En l’espèce, aucune circonstance ne démontre que l’exécution provisoire de la présente décision provoquerait des conséquences irréversibles ou un dommage irrémédiable en de sorte qu’il y a lieu de rappeler que l’exécution provisoire de la présente décision est de droit.
PAR CES MOTIFS
Le tribunal statuant par jugement contradictoire et rendu en premier ressort,
CONSTATE l’acquisition de la clause résolutoire à compter du 19 janvier 2024,
PRONONCE la déchéance du droit aux intérêts conventionnels en l’absence de signature des emprunteurs de la fiche précontractuelle (FIPEN)

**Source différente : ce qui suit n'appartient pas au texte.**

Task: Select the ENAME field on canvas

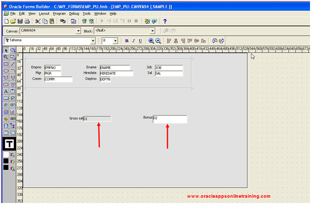Action: point(114,67)
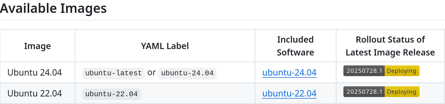Click the 20250728.1 version badge for Ubuntu 24.04
The width and height of the screenshot is (445, 104).
(x=364, y=71)
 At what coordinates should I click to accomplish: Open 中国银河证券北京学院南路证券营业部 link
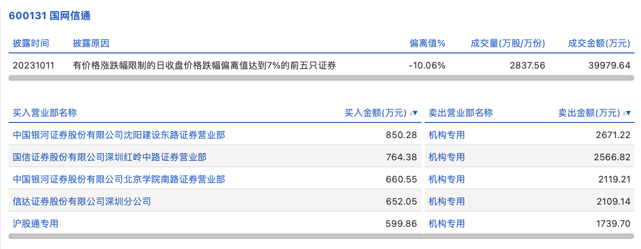(x=119, y=179)

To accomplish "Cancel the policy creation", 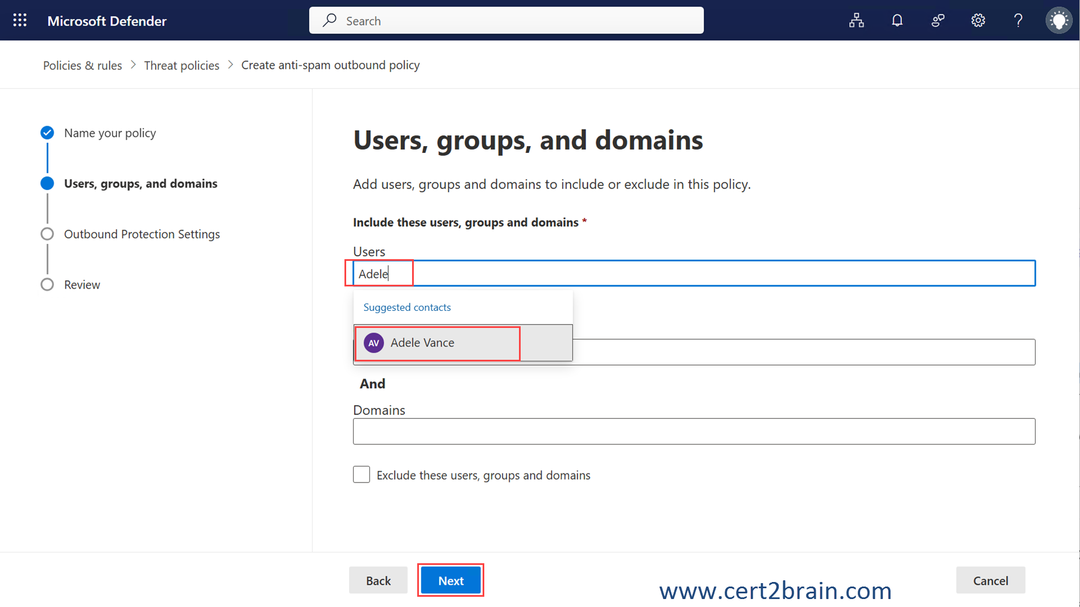I will coord(990,580).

CONDAMNE solidairement [L] [C] et [S] [Y] épouse [C] à régler à la SA COFIDIS la somme de 18 306,80 euros, au titre du prêt,
DIT que [L] [C] et [S] [Y] épouse [C] pourront se libérer de la dite somme par 23 mensualités 762,00 euros et une 24ème mensualité égale au solde restant dû, chacune mensualité payable le 10 de chaque mois à compter du mois suivant la signification de la présente décision,
DIT qu’à défaut de paiement d’une seule déchéance à sa date et quinze jours après mise en demeure restée infructueuse, la totalité de la somme restant due sera immédiatement exigible,
RAPPELLE qu’aux termes de l’article 1343-5 alinéa 4 du code civil, ces délais suspendent les voies d’exécution,
REJETTE la demande de condamnation de la SA COFIDIS au règlement de dommages et intérêts pour manquement à l’obligation de mise en garde,
REJETTE la demande au titre de la capitalisation des intérêts,
REJETTE la demande visant à mettre à la charge de la partie succombante les frais en application de l’article R. 444-55 du code de commerce et son tableau 3-1 annexé,
CONDAMNE [L] [C] et [S] [Y] épouse [C] à régler à la SA COFIDIS la somme de 800,00 euros au titre des frais irrépétibles,
CONDAMNE [L] [C] et [S] [Y] épouse [C] aux entiers dépens,
RAPPELLE que l’exécution provisoire est de droit,
Ainsi jugé et mis à disposition du public par le greffe, en application des dispositions de l’article 450 alinéa 2 du code de procédure civile, le 25 juillet 2025,
Le présent jugement a été signé par Madame Meggan DELACROIX-ROHART, juge chargé du contentieux de la protection et par Madame Hélène PRETCEILLE, greffier.